La ola de aumentos es liderada por las grandes empresas proveedoras de los principales rubros de alimentos. “Solo en la última semana nosotros recibimos 56 nuevas listas de precios en los productos de almacén y 15 de proveedores de perecederos. Las empresas que están más
activas son algunos frigoríficos y los proveedores más grandes, de Molinos a Arcor o Danone”, explicaron en una cadena de supermercados.
Al menos por ahora, los grandes supermercados tienen las espaldas suficientes para no aceptar las listas de precios, pero el panorama es diferente en otros canales como mayoristas, autoservicios chinos y negocios de cercanía.
• Peligro de desabastecimiento. En los últimos días en Carrefour aparecieron unos carteles invitando a los clientes “a llevar la cantidad adecuada” en categorías críticas debido a que “la disponibilidad de algunos productos puede verse afectada”.
Con menos eufemismos, en otra cadena explican los faltantes en forma más directa. “Como no les aceptamos las listas de precios con
aumentos muchos proveedores decidieron cuotificarnos las entregas, repitiendo los volúmenes del año pasado”, explicó un supermercadista. • Una explosión de lanzamientos. En su libro Todo precio es político, el actual ministro de Economía de la provincia de Buenos Aires, Augusto Costa, hace un suerte de balance de su paso por la Secretaría de Comercio en tiempos de Axel Kicillof como ministro de Economía.
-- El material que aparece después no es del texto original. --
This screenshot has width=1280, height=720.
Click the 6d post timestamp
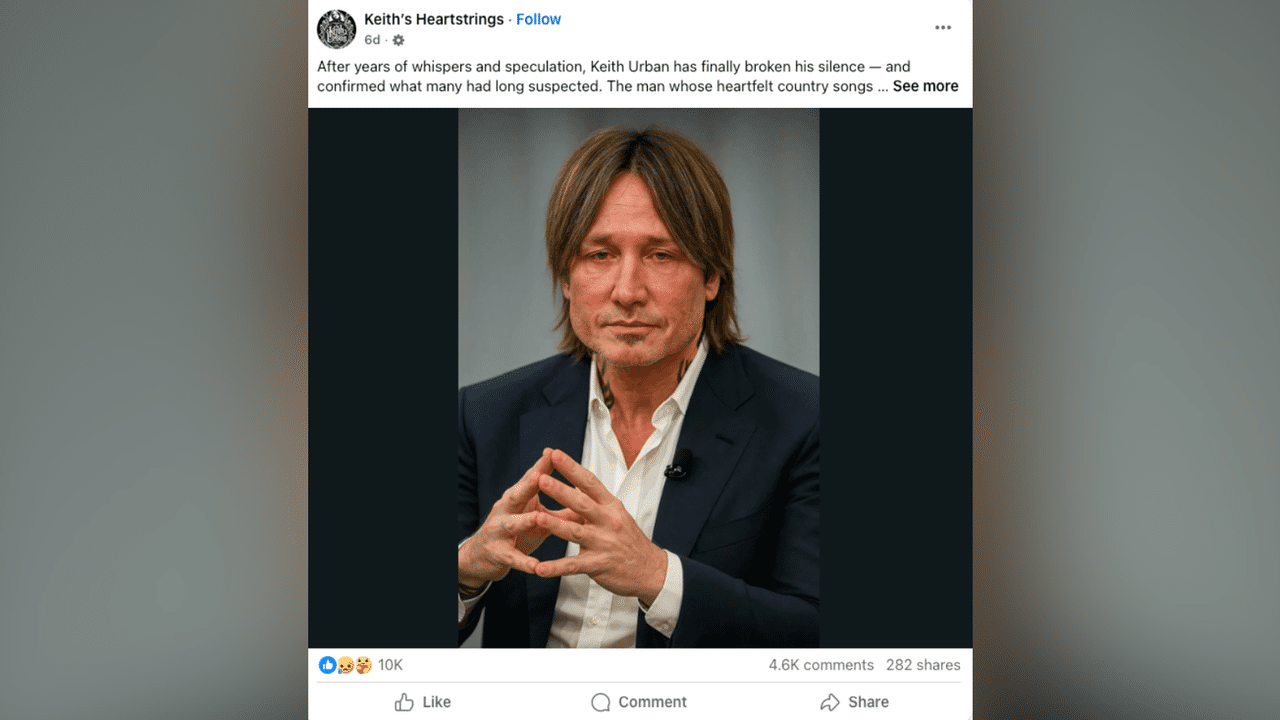click(x=371, y=40)
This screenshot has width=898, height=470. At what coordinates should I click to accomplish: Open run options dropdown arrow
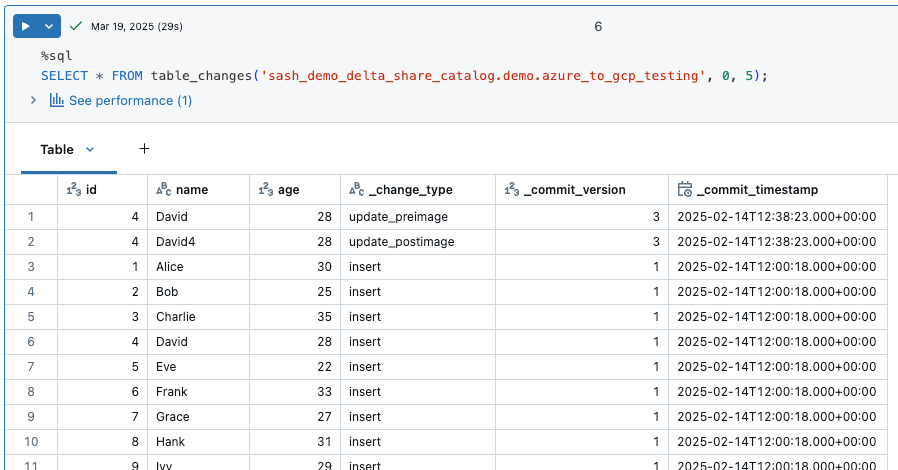[49, 26]
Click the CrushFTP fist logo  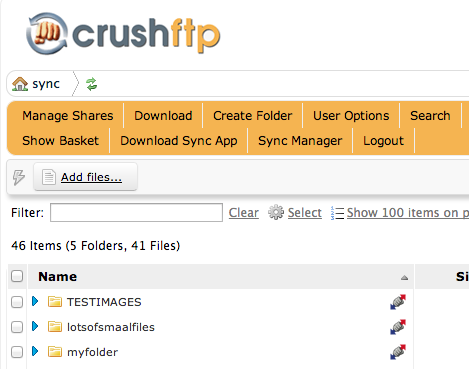[47, 33]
Con humor, Costa recuerda sus peleas con las empresas de alimentos que le querían “colar” aumentos de precios encubiertos a través del lanzamiento de un nuevo producto. Con algunas variaciones, la estrategia se repetía sin importar el rubro. Una empresa que tenía un producto con el precio congelado lanzaba una nueva presentación con un cambio
pequeño en la fórmula. La clave era que el lanzamiento tuviera un valor más alto y de un día para el otro la presentación original que mantenía su precio congelado era cada vez más difícil de encontrar.
La historia se está repitiendo ahora y cualquier consumidor atento puede descubrir cómo en medio de la cuarentena algunas empresas vieron la oportunidad para lanzar productos nuevos.
• Adiós a las ofertas. Un efecto indirecto del congelamiento de precios es que muchas empresas decidieron renegociar las condiciones comerciales con sus grandes clientes. En el medio desaparecieron las bonificaciones que les otorgaban a los grandes supermercados y que eran la base sobre la cual se acordaban las promociones de los fines de semana.